How Meta's VR and AR Could Transform Through AI – CNET

How Meta's VR and AR Could Transform Through AI - CNET

As everyone in tech announces AI in everything and Apple readies its first VR/AR headset for next year, Meta’s most recent news at the company’s developer-focused Connect conference straddles both sides at once. In one sense, the products announced were straightforward: a new graphically-boosted Quest 3 and improved camera and audio-enabled Ray-Ban glasses coming later this month. Meta also announced a series of personality-driven AI chatbots, and a generative AI image and sticker-creating tool called Emu.
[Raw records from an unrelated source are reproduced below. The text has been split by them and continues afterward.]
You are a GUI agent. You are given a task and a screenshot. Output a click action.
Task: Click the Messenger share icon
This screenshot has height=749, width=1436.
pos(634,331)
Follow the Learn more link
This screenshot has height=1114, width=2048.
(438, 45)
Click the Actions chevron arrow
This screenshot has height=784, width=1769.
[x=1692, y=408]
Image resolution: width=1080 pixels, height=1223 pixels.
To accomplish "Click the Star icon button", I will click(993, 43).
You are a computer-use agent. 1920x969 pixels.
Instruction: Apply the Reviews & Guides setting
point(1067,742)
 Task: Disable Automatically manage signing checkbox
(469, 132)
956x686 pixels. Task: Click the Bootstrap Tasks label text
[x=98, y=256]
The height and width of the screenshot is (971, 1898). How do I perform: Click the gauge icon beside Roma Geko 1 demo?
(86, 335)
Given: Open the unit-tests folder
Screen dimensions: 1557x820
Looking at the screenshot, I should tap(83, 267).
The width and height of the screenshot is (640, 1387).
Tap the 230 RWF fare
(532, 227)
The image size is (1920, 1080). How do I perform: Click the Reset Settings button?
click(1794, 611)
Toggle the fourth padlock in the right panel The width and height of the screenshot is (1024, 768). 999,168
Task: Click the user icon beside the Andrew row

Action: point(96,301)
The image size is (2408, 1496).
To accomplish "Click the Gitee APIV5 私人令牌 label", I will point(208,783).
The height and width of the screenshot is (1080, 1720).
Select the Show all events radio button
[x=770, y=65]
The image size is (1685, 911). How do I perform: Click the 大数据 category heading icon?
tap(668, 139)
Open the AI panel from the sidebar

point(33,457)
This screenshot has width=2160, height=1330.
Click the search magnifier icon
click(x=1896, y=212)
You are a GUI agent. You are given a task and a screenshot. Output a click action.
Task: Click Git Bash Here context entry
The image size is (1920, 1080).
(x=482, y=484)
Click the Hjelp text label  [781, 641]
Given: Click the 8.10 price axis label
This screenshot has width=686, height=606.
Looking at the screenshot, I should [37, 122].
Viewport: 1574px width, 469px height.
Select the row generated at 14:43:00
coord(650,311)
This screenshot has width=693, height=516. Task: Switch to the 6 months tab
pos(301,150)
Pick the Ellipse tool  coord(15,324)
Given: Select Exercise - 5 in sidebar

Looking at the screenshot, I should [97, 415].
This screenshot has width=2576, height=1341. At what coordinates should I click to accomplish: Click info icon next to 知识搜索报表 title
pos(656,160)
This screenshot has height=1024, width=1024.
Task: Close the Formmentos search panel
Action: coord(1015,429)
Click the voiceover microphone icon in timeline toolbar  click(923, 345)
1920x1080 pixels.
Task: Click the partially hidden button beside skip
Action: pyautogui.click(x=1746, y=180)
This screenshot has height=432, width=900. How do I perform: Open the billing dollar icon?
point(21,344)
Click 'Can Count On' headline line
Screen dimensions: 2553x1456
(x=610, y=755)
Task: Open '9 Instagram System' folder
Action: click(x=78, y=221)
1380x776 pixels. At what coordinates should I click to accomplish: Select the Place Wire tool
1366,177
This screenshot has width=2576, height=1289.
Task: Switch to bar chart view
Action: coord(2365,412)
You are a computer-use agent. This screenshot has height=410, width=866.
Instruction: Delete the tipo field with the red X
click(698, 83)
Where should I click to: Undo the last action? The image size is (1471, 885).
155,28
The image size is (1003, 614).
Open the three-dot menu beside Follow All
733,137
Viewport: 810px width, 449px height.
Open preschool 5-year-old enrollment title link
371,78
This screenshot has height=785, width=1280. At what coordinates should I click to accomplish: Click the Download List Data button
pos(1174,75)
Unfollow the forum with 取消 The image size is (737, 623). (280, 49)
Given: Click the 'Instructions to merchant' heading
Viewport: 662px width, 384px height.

I’ve been following Meta’s moves in VR and AR since before Oculus was acquired by Facebook, and even visited Meta’s research labs last year for signs of where the future is headed. But at the end of 2023, it seems more than ever that the products we’ve come to recognize as “VR” and “smart glasses” are transforming. The Quest 3 has mixed-reality functions similar to the Apple Vision Pro, feeling at times like AR glasses in VR form. The glasses, next year, will start having AI onboard that will recognize objects and translate text, acting almost like display-free versions of Google Glass or some sort of early AR glasses prototype. And both should be able to run forms of Google’s conversational AI, and possibly a lot more, thanks to Qualcomm’s latest generation of more powerful chips.

meta-quest-3-1080-seq-cnet-00-07-15-02-still005
Watch this: Meta’s Big News: Quest 3, Smart Glasses and AI Celebrities

To get a better sense of how Meta will combine VR, AR and AI, I spoke with Meta’s CTO and product head, Andrew Bosworth, to ask about the future. What about Samsung’s expected device? Where is eye tracking, which was on Quest Pro but is a missing feature on Quest 3? And what about Beat Saber in mixed reality?

The following conversation was lightly edited for clarity and length.

Where do you see the relationship between Meta’s Quest 3, smart glasses and AI? 
Bosworth: If you would draw a box-and-arrows diagram of the architecture we’ve been envisioning for AR for a long time, one of the boxes is like, AI… ? (laughs) It’s so rare in this industry that a technology comes along that solves your problem without you actively pursuing it. But that’s kind of what’s happened [with AI]. 

If you had asked me and [Meta Reality Labs Chief Scientist] Michael Abrash, two years ago, even maybe last year, what’s the number one biggest risk to AR working … as hard as those displays are, as hard as the rendering is, it would have been the AI. Your expectations as a human to have an interface that can see what you can see, hear where you can hear, to have common sense is high. And our ability to provide common sense is low. That’s the problem.

We feel great about [this new Meta AI]; it really solved the problem for us. It was one that we thought we had more time to solve. AI has always been a critical part of our vision. It’s just that now we can actually put it into play.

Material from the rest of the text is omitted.